Love Waern (King of the Homeless)

there's one final part that might trip you up; running the Sem actions suspended in the splices map.

Love Waern (King of the Homeless)

Assuming Node is replaced by ByteString in RunNode, here's how it would look:

  RunNode n -> do
    msplices <- gets (lookup n . splices)
    case msplices of
      Just sem -> raise sem
      _ -> pure []
Love Waern (King of the Homeless)

Inside of interpretH, the monad in use is Sem (WeirdEffectUsedByInterpretH ': r), and not Sem r directly. So to run the Sem r actions stored in the splices, you need to raise them to convert them to Sem (WeirdEffectUsedByInterpretH ': r).

Kari Pahula

Awesome. I need to call it a day now but I can assume that I'll have more questions later. Now that I started with this I can't quit before I have polysemy-heist on Hackage.

Love Waern (King of the Homeless)

Last clarifications: runT is only ever used to convert the higher-order parameters to actions, which is why runT $ modify id didn't work. It also returns a Sem (e ': r) action, which is why you need to recursively use runHeist and run the result to actually run the higher-order parameter provided to WithLocalSplices.
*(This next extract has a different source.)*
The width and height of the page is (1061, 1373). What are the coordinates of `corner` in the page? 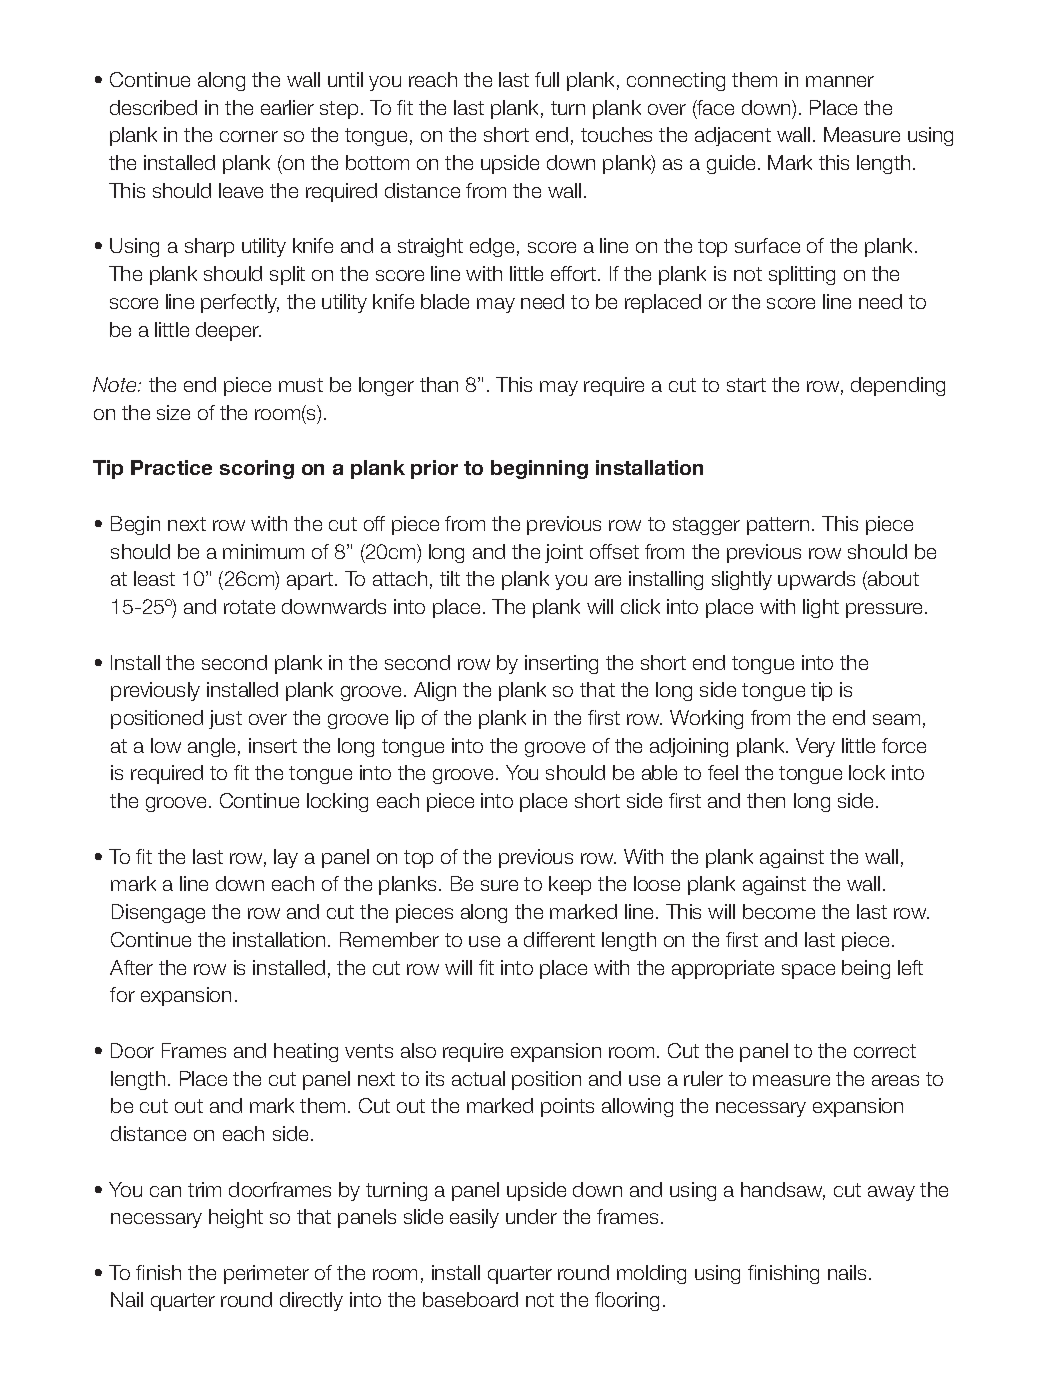 It's located at (249, 136).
Love Waern (King of the Homeless)

I admit, InterpretH andTactical isn't the most intuitive thing in the world.

Kari Pahula

It looked like something I'd need. At least superficially.
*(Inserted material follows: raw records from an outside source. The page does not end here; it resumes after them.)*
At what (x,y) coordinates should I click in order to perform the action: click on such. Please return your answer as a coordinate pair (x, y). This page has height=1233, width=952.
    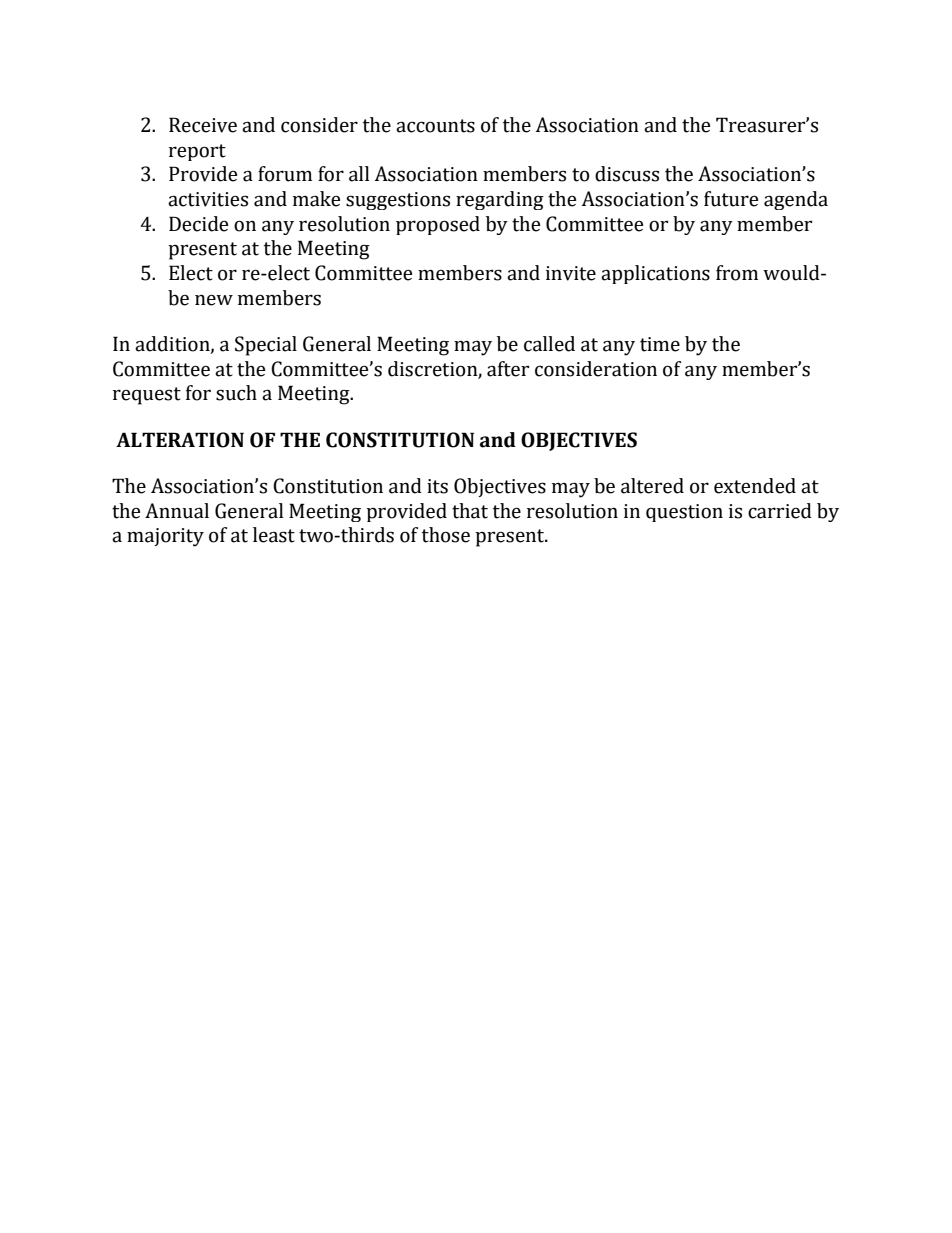
    Looking at the image, I should click on (236, 393).
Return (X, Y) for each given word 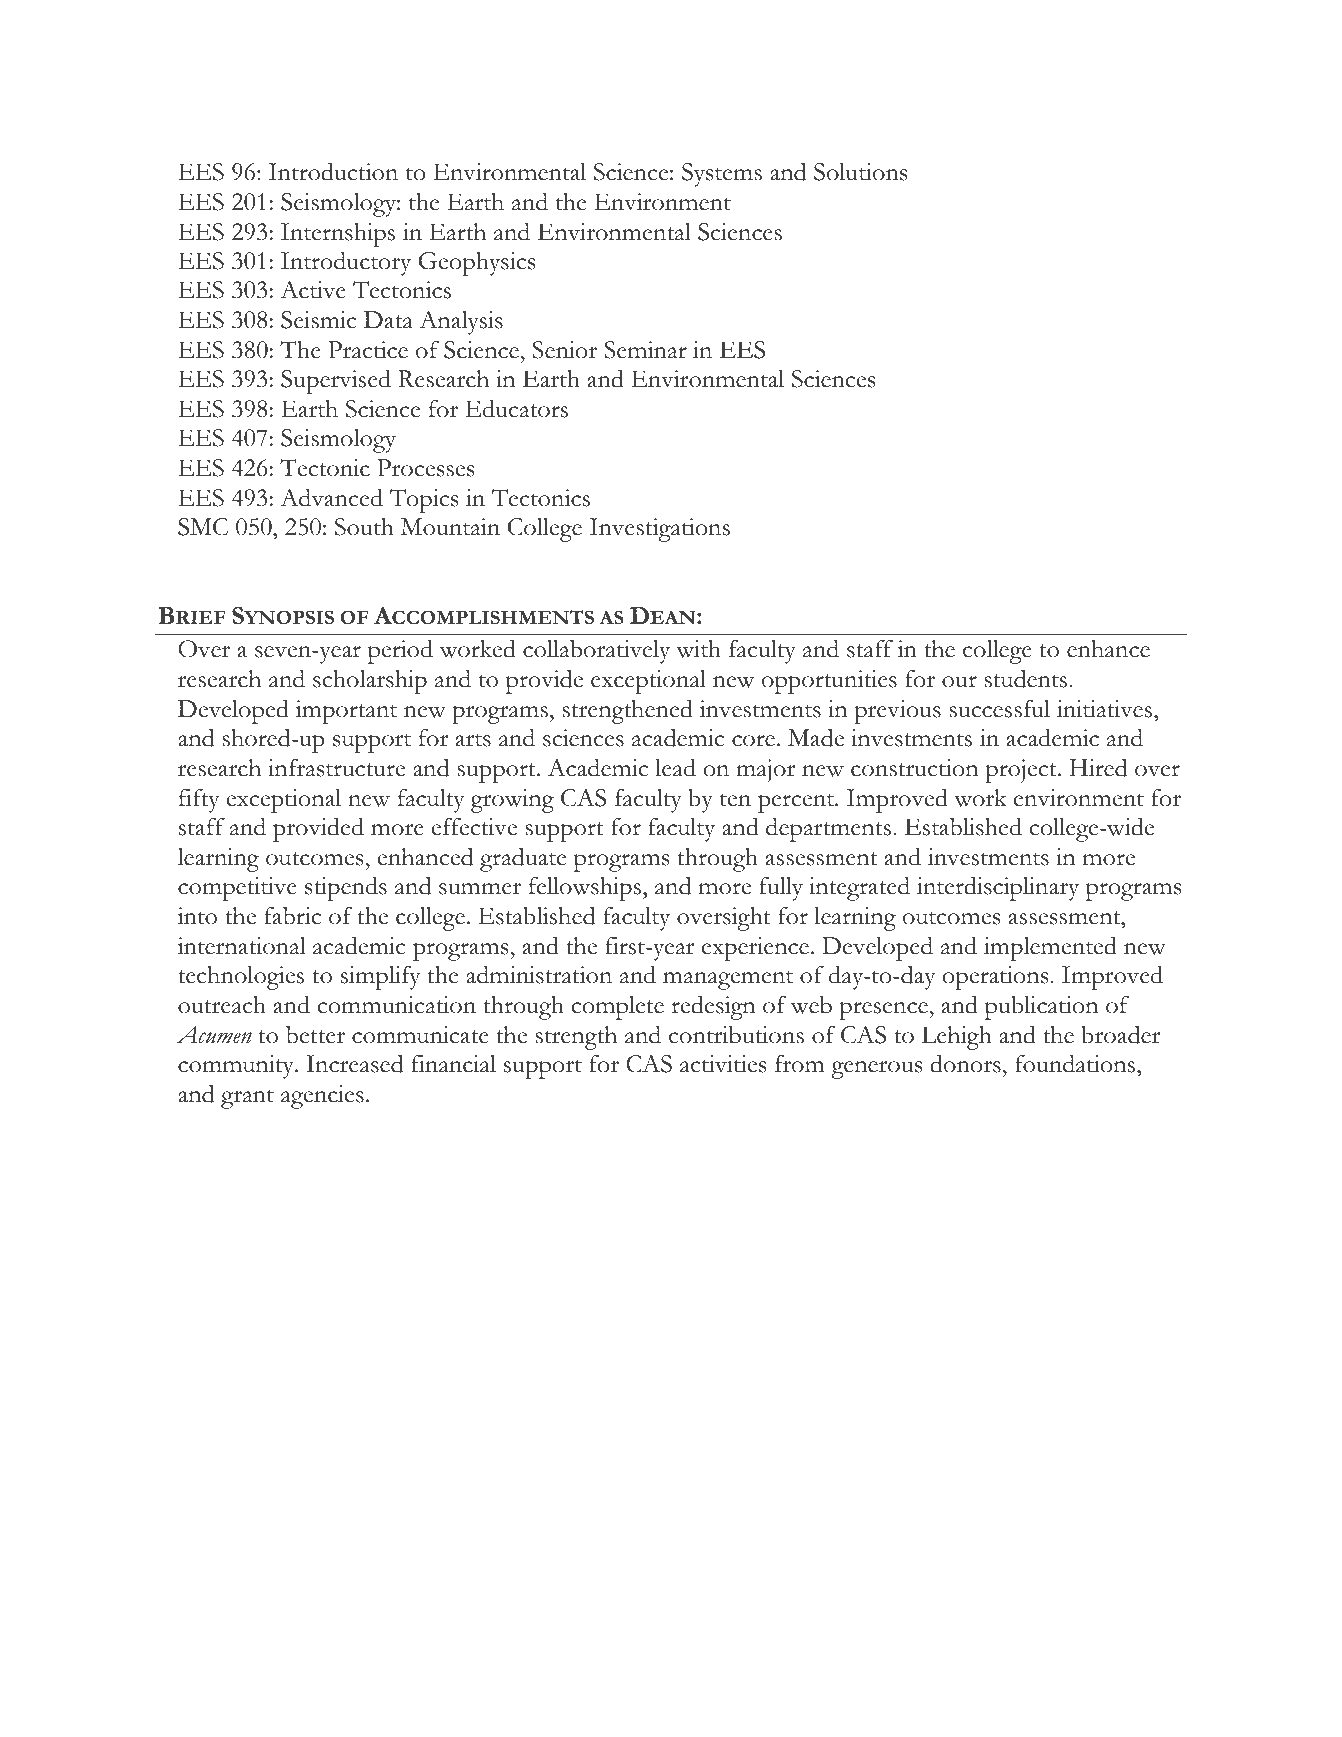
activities (723, 1064)
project (1022, 771)
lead (675, 767)
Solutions (860, 172)
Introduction (333, 171)
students (1025, 678)
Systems (722, 175)
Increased (354, 1063)
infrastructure (336, 768)
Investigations (660, 530)
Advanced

Love Waern (King of the Homeless)

Another edit to the interpreter I gave above: I forgot you also need to use raise following a runT.
If that implementation doesn't work for whatever reason, then come back and I'll look more at it.
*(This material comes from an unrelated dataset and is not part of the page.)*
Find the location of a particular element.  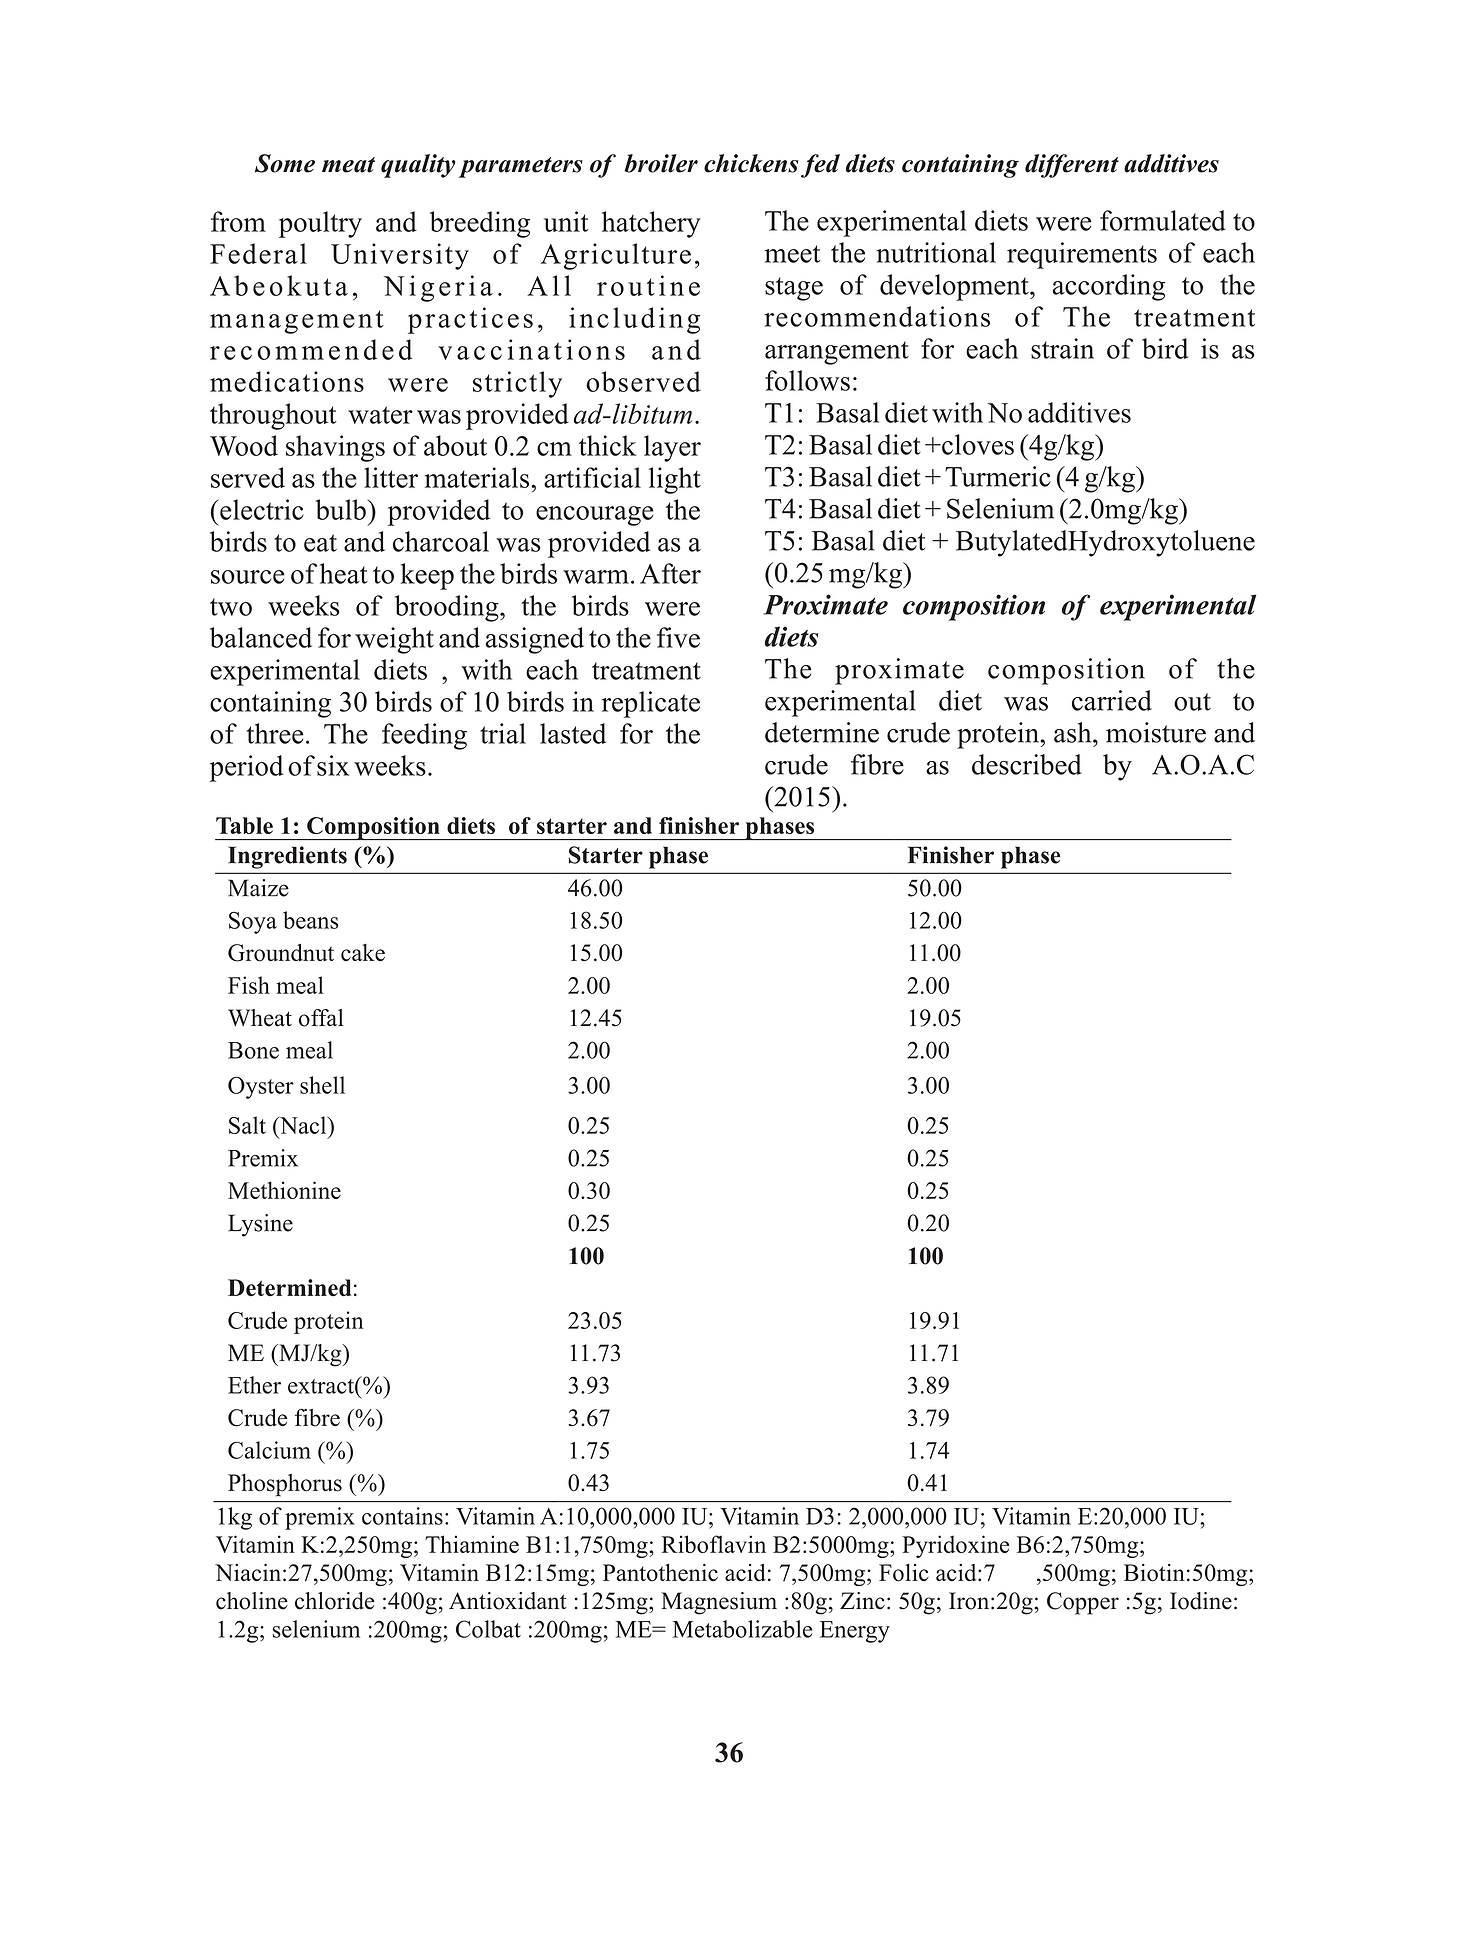

beans is located at coordinates (311, 920).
Love Waern (King of the Homeless)

Eventually, I'll have time to work on polysemy v2.0. A guide to Tactics will be part of it, so the weird stuff about interpretH gets properly explained.

Kari Pahula

I ended up using

pureT =<< maybe (pure []) raise msplices

for the RunNode case. (pure =<<) is, of course, just id, so I found it puzzling. I'll build an intuition to this yet.

Kari Pahula

Right, it was also in the GetParamNode case. Curious.

Kari Pahula

I came back to try out this thing again. Unfortunately I have lost the code I had back them and now I'm trying to retrace my steps. I'm quite sure I had something that compiled back then but I'm getting "Could not deduce (Member (State (HeistState s0 r0)) r) from Member (State (HeistState s r)) r" now and I'm not sure what to do about it.

import Data.Map
import Polysemy
import Polysemy.State
import Text.XmlHtml

data Chunk s = Pure String
             | RuntimeString (Sem s String)

data HeistState s r = HeistState
  { paramNode :: Node
  , splices :: Map String (Sem r [Chunk s])
  }

data Heist s r m a where
  WithLocalSplices :: Map String (Sem r [Chunk s]) -> m a -> (Heist s r) m a

runHeist
  :: Member (State (HeistState s r)) r
  => Sem ((Heist s r) ': r) a
  -> Sem r a
runHeist = interpretH \case
  WithLocalSplices ss m -> do
    node <- gets paramNode
    oldSplices <- gets splices
    put $! HeistState node (union ss oldSplices)
    m' <- runT m
    fa <- raise $ runHeist m'
    put $! HeistState node oldSplices
    return fa

Anyone have any advice how to make this work? My idea (following along with what Heist library does) is run runHeiston program initialization and get something that I would run again to get HTML output to generate responses for requests.

TheMatten

Kari Pahula said:

I came back to try out this thing again. Unfortunately I have lost the code I had back them and now I'm trying to retrace my steps. I'm quite sure I had something that compiled back then but I'm getting "Could not deduce (Member (State (HeistState s0 r0)) r) from Member (State (HeistState s r)) r" now and I'm not sure what to do about it.

Anyone have any advice how to make this work? My idea (following along with what Heist library does) is run runHeiston program initialization and get something that I would run again to get HTML output to generate responses for requests.

Do you have polysemy plugin running?

Sridhar Ratnakumar

What do you use Heist for, @Kari Pahula ? Heist is an underrated library, that is also sadly not being maintained anymore.